Virtual Memory
In the early days of computing, memory was expensive and small. Programmers had to write small programs that used as little memory as possible. Larger programs were decomposed in overlays. For instance, each phase in a compiler wrote its results to a file, after which the next phase could be loaded (overlaying the previous) in memory.
As memory grew, the demands also grew, so programmers were spending significant time on this manual memory management. A model was engineered which solved this: Virtual Memory.
Conceptually, virtual memory means a program can use a lot more memory than is (physically) available. That virtual memory is simply stored on disk, and physical memory is used as a cache for the memory stored on disk (very much as a CPU cache temporarily stores memory content). Note that this is the same as a program storing intermediate results in a file, with one exception: the operating system must handle the virtual memory administration automatically.
Paging
The heart of virtual memory is paging. The entire memory a program uses is divided in pages. Whenever the program accesses a page which isn’t currently stored in physical memory (this is called a page fault), that page is loaded into a section of memory of equal size, called a frame. When no unused frame is available (memory is full), the OS looks for a frame it can recycle, for instance a frame which hasn’t been used for some time (the OS remembers last access times for all frames). If that frame is dirty it is first written back to disk. Then the page the program wanted to access is loaded into the now unused frame, and memory access can finally take place.
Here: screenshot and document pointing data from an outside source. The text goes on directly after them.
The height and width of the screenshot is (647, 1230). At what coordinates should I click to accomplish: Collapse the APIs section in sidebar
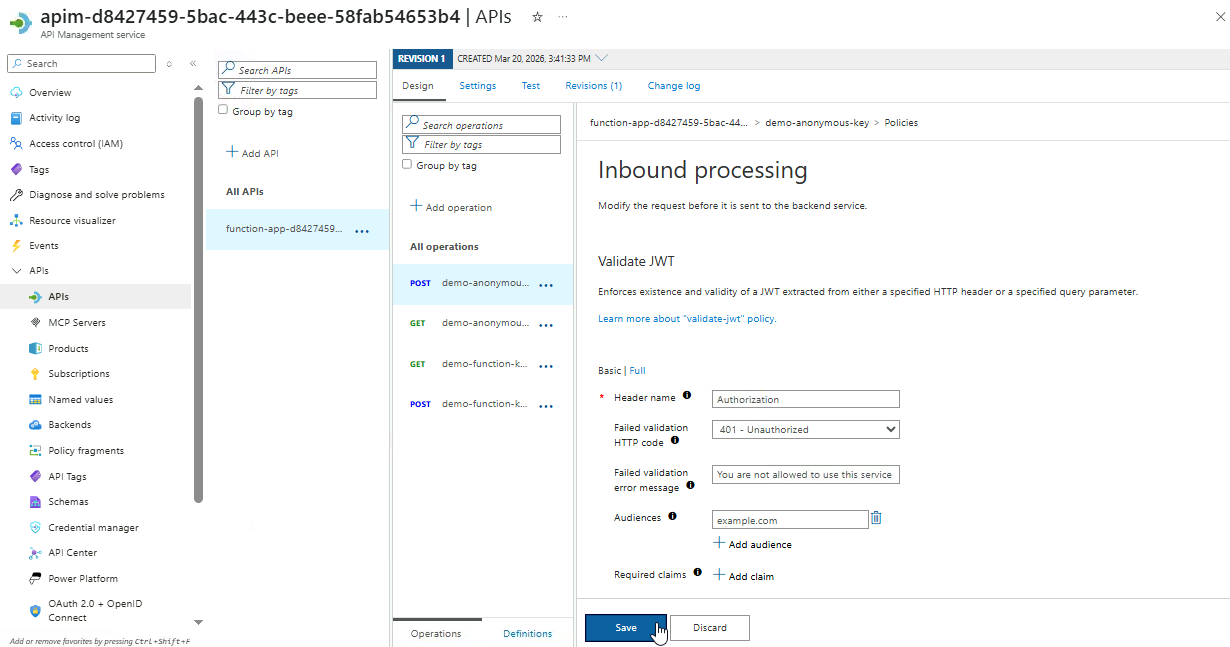(16, 271)
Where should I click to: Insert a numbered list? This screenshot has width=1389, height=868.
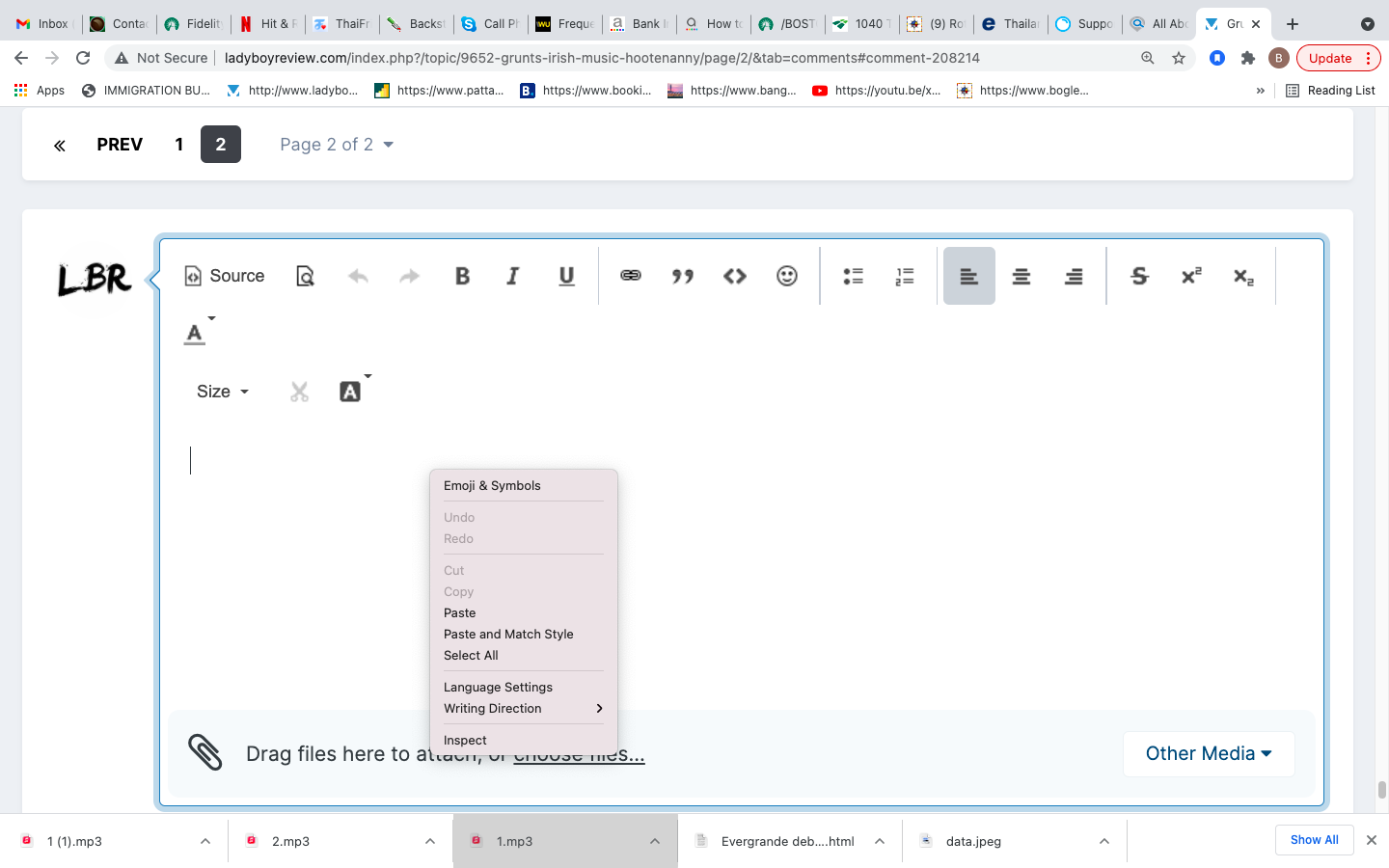[x=905, y=276]
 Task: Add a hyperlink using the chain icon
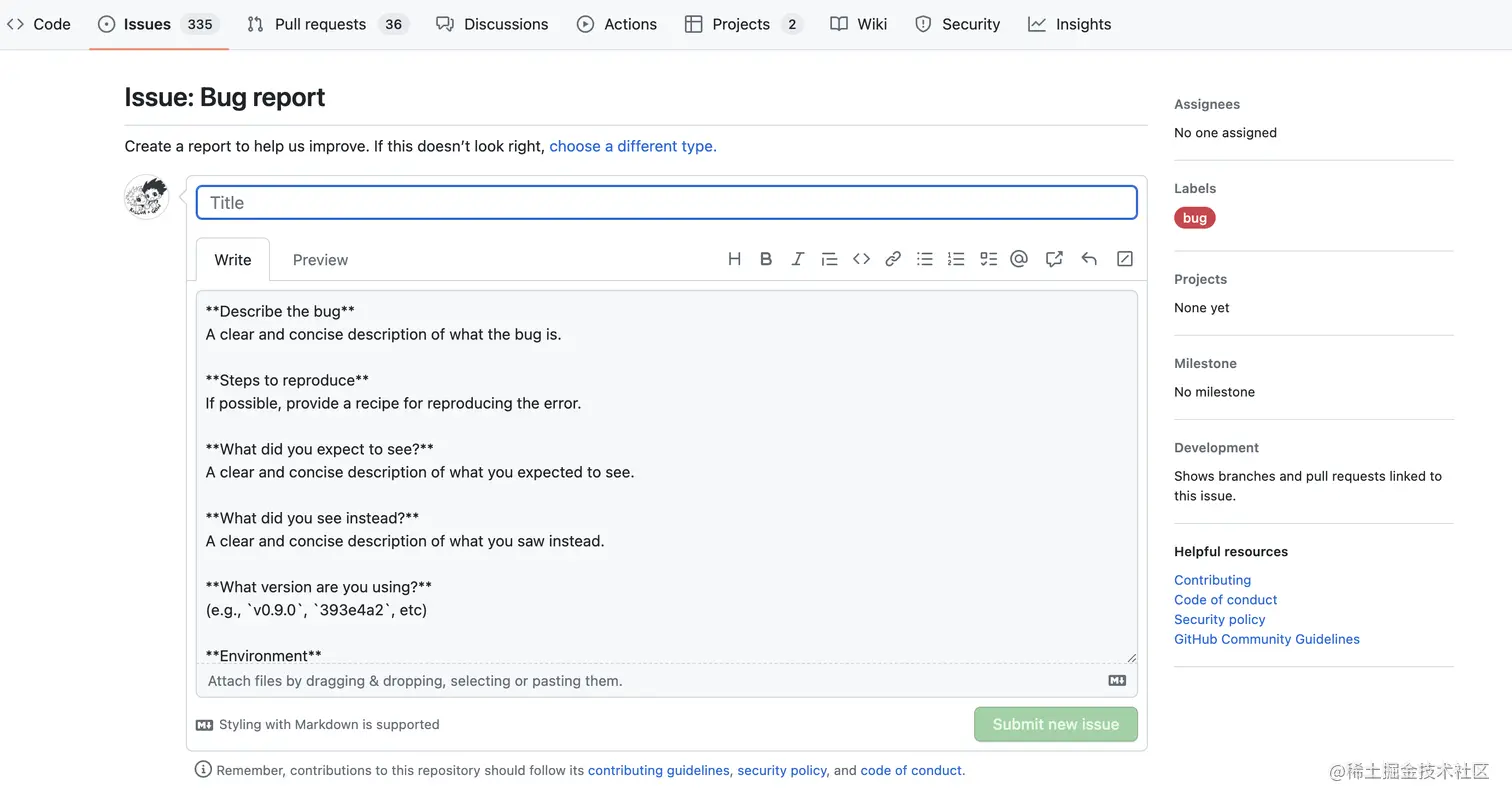893,259
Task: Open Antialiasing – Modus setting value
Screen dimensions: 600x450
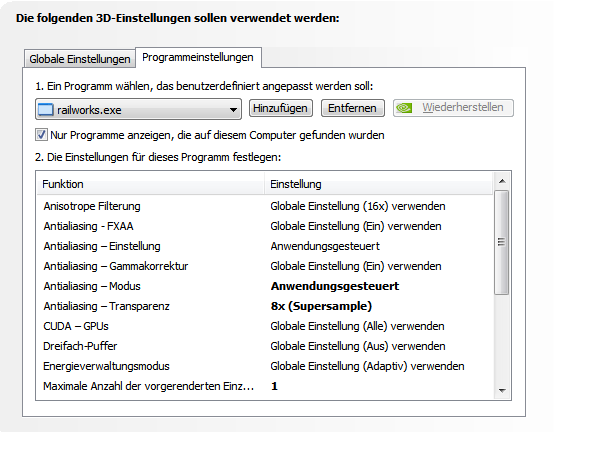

Alarm bells might ring: for every memory access we access a table, which is also stored in memory. Won’t This Fail?
Good question. We already know part of the answer: page tables are accessed so frequently that they are usually cached.
The second part is that some specific hardware, called the MMU (Memory Management Unit), is responsible for the computations.
Thirdly, if the CPU (or rather a core) needs to wait a moment, a second logical core quickly takes over to avoid waiting (multithreading).
Memory Management Unit, Translation Lookaside Buffer
An MMU is a dedicated piece of hardware (today embedded in the CPU) which controls all memory access (so it’s located between the cores and the address bus), either before or after the caches.
Before looking into the Page Table, the MMU may look into an associative cache: a content-addressed lookup table called the translation lookaside buffer (TLB) which holds recently used pages. A TLB hit results in a physical address which can be used immediately. Only on a TLB miss will the page tables be traversed (there can be multiple levels).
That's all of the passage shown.